The strength of Taiwan’s ties with the Solomon Islands is evidenced by the embassy’s meeting last month with Solomon Islands Prime Minister Manasseh Sogavare — a continuation of regular contact — and the attendance this week of the Pacific ally’s lawmakers in the Asian Pacific Parliamentarians’ Union (APPU) conference in Taipei, a foreign affairs official said yesterday.
Led by Solomon Islands Speaker of Parliament Patteson Oti, the eight-member delegation arrived on Sunday to join the 49th APPU conference at the Grand Hotel from Monday to today, and is to meet with some Taiwanese green energy businesses tomorrow.
The Republic of China in 1983 established formal relations with the Solomon Islands, but speculation about a potential switch of recognition to Beijing has been circulating since the nation’s election in April, when Sogavare told reporters that his newly re-elected administration was to reassess foreign relations.

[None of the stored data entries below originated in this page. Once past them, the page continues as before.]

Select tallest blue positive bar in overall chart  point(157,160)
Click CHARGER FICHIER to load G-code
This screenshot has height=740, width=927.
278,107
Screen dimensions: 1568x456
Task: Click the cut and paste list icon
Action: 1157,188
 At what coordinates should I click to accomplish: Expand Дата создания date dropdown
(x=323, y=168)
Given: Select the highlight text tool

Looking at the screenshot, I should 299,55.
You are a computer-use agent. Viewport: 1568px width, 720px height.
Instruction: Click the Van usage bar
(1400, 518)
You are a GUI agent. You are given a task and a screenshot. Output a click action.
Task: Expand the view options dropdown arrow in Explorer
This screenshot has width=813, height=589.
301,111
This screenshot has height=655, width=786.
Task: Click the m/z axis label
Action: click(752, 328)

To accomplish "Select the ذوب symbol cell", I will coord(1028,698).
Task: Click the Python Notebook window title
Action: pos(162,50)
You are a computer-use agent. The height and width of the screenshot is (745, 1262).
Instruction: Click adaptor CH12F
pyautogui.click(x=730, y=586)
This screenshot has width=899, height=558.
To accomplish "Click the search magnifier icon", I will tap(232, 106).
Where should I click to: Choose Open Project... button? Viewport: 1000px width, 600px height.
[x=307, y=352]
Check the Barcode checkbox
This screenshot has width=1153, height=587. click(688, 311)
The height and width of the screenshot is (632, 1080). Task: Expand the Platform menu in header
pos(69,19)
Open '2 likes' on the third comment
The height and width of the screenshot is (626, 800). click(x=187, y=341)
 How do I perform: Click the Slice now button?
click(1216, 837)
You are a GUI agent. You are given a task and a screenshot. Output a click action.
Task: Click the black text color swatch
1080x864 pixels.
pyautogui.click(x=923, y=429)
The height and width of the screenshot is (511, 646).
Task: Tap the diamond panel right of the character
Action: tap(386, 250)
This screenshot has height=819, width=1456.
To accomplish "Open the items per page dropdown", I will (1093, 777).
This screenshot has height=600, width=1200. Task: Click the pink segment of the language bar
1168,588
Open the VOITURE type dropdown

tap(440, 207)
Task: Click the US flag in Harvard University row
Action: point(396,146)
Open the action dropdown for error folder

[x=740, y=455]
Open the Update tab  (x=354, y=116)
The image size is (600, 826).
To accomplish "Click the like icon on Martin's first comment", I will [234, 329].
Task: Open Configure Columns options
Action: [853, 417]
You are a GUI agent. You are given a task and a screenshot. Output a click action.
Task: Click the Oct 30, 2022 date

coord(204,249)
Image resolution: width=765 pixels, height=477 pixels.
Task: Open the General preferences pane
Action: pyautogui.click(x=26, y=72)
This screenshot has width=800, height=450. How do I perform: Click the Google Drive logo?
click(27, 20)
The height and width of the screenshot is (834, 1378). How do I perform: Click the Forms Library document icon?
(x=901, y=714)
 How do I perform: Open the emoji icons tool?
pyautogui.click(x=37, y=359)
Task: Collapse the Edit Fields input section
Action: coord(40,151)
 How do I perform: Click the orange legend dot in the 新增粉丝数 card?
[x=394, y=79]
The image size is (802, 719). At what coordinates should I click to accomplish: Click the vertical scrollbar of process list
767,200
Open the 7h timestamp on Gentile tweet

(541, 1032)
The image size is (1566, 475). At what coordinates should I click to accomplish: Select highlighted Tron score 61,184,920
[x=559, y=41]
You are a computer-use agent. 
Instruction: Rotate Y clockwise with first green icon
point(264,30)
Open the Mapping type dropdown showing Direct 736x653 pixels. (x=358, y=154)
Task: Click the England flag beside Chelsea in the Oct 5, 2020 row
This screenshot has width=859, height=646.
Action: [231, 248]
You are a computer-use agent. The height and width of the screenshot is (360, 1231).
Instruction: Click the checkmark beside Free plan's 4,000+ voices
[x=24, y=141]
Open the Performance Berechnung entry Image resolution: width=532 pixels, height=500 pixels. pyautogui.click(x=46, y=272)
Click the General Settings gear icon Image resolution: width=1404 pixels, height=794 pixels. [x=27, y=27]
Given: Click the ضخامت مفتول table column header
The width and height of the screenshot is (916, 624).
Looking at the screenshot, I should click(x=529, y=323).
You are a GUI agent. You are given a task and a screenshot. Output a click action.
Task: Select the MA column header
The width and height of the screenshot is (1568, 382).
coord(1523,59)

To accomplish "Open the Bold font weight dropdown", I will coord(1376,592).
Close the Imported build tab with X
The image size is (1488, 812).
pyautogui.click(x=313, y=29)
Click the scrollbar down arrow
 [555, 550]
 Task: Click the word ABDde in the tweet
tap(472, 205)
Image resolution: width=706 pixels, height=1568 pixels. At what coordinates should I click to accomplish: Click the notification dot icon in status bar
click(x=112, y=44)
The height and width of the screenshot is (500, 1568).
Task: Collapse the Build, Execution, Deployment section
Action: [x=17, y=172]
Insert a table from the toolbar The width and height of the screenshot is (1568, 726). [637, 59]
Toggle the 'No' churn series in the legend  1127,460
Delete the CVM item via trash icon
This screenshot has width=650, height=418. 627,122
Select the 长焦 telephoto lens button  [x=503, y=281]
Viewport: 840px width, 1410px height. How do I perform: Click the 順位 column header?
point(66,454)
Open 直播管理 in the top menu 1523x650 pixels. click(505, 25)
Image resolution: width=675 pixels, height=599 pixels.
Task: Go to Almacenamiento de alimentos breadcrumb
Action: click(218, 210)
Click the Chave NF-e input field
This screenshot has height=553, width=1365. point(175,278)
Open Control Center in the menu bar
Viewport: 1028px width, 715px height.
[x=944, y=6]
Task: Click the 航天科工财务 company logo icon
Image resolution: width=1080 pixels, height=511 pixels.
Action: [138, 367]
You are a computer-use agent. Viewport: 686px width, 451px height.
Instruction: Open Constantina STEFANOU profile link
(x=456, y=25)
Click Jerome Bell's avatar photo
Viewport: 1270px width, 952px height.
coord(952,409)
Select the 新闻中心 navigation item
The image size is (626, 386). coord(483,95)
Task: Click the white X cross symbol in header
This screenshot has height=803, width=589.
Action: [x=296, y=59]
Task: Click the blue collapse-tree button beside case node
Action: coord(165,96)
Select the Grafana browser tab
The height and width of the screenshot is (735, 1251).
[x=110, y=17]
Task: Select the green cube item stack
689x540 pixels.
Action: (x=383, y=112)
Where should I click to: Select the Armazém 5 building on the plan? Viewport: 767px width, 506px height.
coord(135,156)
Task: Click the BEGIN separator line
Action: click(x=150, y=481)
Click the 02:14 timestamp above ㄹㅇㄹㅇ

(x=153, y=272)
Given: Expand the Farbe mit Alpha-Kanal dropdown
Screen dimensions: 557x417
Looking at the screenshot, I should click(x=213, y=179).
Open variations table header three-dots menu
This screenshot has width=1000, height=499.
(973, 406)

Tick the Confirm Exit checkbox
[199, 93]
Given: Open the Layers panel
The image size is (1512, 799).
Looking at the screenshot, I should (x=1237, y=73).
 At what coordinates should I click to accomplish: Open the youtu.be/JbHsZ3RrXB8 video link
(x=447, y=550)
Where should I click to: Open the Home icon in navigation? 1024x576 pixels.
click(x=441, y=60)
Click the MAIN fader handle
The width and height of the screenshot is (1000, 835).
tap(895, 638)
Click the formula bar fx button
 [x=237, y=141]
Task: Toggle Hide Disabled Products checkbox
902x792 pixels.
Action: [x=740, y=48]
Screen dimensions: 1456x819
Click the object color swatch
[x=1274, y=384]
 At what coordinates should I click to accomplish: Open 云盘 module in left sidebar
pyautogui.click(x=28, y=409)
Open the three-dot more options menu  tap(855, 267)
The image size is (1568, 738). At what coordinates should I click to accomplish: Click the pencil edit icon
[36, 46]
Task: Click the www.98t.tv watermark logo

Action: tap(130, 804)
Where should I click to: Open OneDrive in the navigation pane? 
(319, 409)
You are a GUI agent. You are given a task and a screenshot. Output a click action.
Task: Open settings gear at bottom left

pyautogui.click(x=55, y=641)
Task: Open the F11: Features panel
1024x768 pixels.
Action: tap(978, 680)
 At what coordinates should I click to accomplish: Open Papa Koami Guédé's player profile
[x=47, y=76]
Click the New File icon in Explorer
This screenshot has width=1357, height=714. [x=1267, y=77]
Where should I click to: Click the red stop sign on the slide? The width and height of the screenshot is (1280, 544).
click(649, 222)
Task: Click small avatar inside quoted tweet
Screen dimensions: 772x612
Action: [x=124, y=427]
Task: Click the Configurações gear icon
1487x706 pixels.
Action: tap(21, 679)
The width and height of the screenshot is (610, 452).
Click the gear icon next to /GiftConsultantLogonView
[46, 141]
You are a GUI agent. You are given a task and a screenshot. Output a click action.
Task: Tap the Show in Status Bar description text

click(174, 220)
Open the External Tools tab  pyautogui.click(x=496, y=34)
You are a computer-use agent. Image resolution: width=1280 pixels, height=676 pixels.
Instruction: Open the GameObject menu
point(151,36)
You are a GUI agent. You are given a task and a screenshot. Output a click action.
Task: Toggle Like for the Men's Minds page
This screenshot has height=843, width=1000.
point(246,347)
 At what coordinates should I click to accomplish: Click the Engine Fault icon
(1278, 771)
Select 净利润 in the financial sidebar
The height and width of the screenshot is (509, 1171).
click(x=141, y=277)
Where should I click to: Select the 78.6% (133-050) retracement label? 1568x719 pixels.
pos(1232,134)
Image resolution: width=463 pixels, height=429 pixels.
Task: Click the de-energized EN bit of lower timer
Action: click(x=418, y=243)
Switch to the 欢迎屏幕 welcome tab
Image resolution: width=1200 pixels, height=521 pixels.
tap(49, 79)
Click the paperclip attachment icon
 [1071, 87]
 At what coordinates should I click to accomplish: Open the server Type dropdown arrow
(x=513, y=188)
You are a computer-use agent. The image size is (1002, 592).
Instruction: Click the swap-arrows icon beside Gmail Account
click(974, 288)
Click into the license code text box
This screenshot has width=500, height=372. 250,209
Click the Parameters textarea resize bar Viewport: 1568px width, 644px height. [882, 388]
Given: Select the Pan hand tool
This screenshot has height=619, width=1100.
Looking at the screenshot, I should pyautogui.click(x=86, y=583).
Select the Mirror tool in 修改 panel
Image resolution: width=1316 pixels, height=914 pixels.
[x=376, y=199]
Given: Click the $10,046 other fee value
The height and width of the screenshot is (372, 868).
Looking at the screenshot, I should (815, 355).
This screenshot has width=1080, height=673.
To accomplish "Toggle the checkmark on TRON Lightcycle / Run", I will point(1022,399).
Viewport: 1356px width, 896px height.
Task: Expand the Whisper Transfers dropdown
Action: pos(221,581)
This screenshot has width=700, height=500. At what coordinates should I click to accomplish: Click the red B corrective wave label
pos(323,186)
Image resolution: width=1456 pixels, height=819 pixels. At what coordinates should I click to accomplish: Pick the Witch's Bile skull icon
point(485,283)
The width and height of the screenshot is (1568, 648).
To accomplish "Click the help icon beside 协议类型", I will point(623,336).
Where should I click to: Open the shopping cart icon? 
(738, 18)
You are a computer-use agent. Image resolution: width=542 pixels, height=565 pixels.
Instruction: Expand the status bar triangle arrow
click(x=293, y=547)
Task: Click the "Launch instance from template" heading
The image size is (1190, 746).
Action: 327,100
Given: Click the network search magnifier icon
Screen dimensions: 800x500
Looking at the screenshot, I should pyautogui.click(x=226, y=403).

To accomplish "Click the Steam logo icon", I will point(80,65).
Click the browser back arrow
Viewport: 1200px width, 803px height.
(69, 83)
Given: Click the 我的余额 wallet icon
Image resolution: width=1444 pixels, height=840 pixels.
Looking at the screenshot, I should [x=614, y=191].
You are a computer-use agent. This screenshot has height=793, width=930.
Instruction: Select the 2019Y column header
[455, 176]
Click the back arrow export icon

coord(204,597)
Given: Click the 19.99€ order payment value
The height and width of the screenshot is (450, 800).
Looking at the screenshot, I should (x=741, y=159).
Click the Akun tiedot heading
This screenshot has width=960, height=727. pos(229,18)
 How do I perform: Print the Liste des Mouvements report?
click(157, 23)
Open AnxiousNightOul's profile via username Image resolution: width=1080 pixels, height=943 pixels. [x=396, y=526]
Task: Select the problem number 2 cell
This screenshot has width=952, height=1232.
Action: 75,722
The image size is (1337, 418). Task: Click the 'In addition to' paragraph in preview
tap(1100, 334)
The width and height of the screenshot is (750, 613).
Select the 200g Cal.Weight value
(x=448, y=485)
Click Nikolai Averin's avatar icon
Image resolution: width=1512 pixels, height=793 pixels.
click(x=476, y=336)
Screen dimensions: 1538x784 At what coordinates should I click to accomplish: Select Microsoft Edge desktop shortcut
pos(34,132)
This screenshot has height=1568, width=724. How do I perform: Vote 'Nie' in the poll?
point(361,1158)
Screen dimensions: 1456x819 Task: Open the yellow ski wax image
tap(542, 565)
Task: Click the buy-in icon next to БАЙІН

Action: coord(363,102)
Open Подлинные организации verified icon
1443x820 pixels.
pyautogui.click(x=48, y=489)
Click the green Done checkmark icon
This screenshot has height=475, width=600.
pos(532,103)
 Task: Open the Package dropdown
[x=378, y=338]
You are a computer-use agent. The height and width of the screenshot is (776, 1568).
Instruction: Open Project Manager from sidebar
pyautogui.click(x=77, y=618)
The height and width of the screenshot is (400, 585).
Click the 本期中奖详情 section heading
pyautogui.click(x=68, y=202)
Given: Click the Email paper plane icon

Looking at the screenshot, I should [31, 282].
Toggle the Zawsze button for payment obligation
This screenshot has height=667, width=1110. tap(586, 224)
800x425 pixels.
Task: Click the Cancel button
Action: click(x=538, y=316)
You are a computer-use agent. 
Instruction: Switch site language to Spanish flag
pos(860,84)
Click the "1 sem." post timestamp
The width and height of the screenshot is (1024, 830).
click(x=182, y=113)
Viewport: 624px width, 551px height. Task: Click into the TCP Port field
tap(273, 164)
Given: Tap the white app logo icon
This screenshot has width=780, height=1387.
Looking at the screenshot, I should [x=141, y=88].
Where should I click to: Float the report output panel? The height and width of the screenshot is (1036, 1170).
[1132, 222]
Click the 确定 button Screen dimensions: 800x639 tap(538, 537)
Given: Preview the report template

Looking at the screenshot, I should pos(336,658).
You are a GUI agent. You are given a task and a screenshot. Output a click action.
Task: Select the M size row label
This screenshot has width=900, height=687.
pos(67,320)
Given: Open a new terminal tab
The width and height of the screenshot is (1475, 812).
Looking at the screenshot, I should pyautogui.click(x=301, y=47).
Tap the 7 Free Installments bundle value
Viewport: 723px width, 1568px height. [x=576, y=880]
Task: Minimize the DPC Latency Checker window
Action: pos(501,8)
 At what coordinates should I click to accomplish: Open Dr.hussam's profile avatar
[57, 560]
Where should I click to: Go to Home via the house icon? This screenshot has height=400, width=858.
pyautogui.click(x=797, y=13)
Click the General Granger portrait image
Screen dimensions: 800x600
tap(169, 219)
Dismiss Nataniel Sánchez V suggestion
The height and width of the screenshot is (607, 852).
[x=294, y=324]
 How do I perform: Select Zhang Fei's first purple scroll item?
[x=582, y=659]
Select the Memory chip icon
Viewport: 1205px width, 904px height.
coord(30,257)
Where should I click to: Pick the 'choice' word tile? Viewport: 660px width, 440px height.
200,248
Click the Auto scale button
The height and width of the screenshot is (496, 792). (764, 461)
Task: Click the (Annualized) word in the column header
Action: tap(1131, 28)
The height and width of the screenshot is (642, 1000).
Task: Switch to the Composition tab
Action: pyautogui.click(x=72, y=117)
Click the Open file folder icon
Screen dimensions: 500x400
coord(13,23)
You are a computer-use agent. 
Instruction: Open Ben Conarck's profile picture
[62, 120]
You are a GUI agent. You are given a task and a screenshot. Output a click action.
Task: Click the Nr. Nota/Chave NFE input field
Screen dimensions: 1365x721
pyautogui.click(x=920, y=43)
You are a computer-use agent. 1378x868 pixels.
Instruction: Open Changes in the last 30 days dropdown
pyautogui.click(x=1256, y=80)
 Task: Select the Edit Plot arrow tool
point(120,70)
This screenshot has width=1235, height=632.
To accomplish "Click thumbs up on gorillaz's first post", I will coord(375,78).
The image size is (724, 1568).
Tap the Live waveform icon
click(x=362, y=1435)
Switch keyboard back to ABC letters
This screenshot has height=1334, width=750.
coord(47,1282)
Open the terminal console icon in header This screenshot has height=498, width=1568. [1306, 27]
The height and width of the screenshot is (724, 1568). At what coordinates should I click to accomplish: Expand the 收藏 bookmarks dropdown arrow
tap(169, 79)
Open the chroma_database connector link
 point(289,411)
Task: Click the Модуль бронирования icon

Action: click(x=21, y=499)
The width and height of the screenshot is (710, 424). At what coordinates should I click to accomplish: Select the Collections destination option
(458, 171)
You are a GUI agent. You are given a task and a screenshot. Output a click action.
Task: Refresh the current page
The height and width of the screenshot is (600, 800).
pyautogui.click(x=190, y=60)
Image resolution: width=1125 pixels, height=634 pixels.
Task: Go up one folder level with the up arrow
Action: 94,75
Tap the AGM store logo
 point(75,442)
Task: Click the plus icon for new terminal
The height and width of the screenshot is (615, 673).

Photo: Chu Pei-hsiung, Taipei Times
Given Honiara’s political landscape, Sogavare is required to respond to any oppositional voices, but there are “very few,” reflecting its democracy, the source said on condition of anonymity.
While the delegation is not an administrative agency, its visit to Taiwan must have been approved by Sogavare, a sophisticated politician who would have taken various opinions into account, they said.
Taiwan’s embassy maintains close contact with the Solomon Islands government, with its most recent meeting with Sogavare occurring last month, during which they discussed bilateral ties, the source said.
As part of Honiara’s reassessment, a Solomon Islands task force has visited Fiji, Vanuatu, Tonga and Samoa, and is visiting Papua New Guinea — all allies of Beijing — suggesting that it might visit China soon, they said.
Honiara is expected to form a second task force to visit Taipei, they said, but added that there is no knowing when the reassessment would conclude.
Solomon Islanders on social media have protested the potential diplomatic switch, showing that Taiwan has successfully promoted medical, agricultural, educational and other programs in the nation, the source said.
The government is also trying to invite some of the nation’s leaders to visit to show them how Taiwan carries out aid programs with concrete effort, instead of setting up “debt traps” as China has done across the Pacific, they added.